*Excerpted passage*
┌──

The story of the past year, beginning with an inaugural speech of darker bile and greater bunk than any in my lifetime, has been the abdication and outsourcing of the moral authority that the presidency of the United States once had.

On Sunday night, Hollywood, of all places, picked up the slack.

I watched the Golden Globes and, yes, I noticed the false, sometimes cringe-worthy notes of hypocrisy and unwarranted self-congratulation. Movies and the rest of the entertainment industry have done more to promote degrading, confining stereotypes of women than to shatter them. And the social activism of many stars dovetails conveniently with the enhancement (or rehabilitation) of their personal brands. It’s virtue signaling in Valentino.

But in this anxious moment of absent leadership, I also noticed that the actors, writers, directors and others who walked the red carpet and took the stage were having the kinds of conversations, and articulating the sorts of values, that the embattled and embittered people holding the reins of government are currently unwilling or unable to.

└──

*The data*
┌──

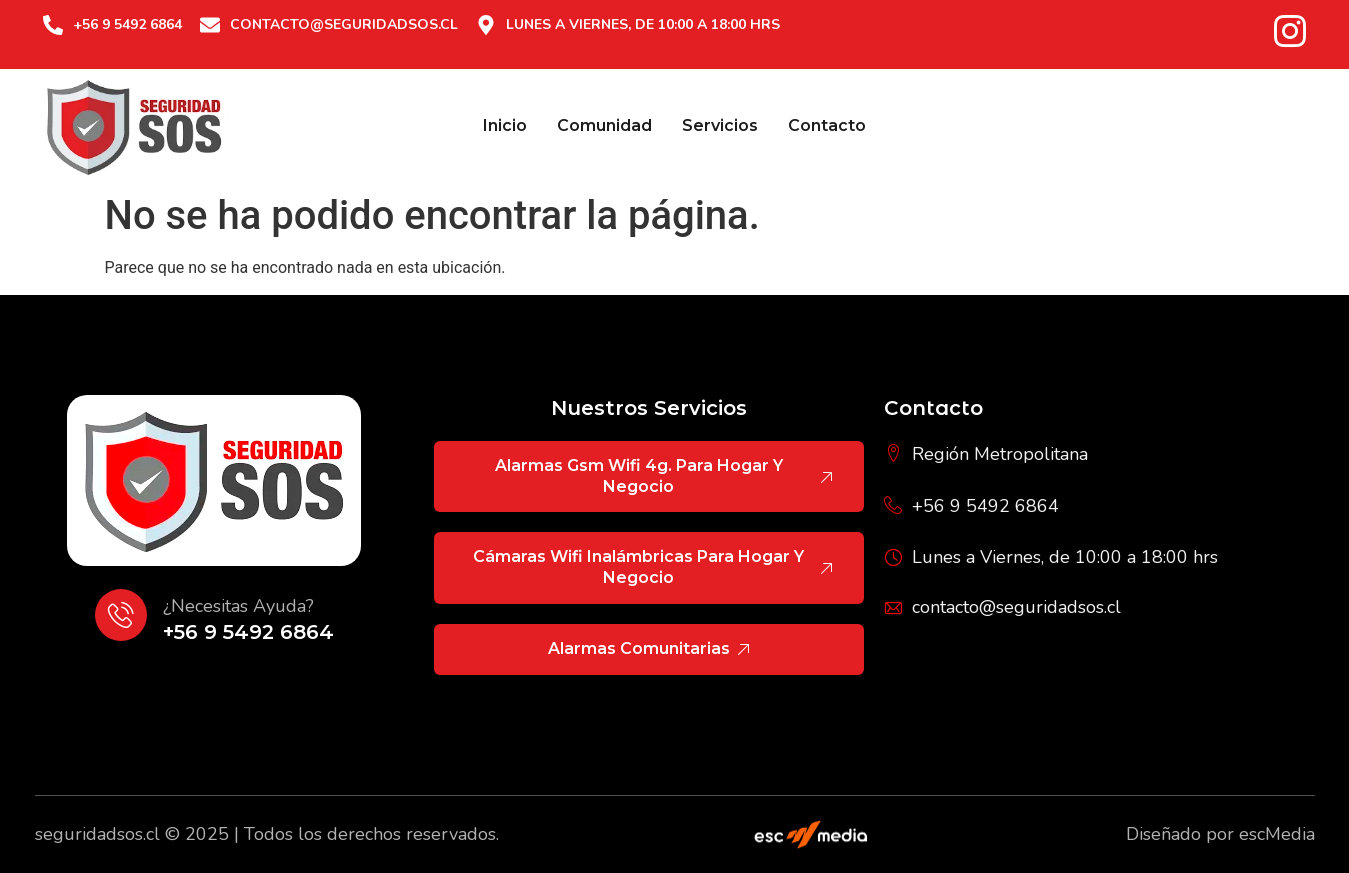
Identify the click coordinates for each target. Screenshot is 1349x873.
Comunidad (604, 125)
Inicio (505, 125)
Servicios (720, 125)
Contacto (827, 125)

└──

*Instructions*
(a) Please list the occupations the Golden Globes passage names for the people who walked the red carpet and took the stage.
(b) Pick out every line of the entries that contains the string "click", matching case exactly.
The Golden Globes passage and the entries have nothing to do with each other.

*Results for the exercise*
(a) actors, writers, directors

(b)
Identify the click coordinates for each target. Screenshot is 1349x873.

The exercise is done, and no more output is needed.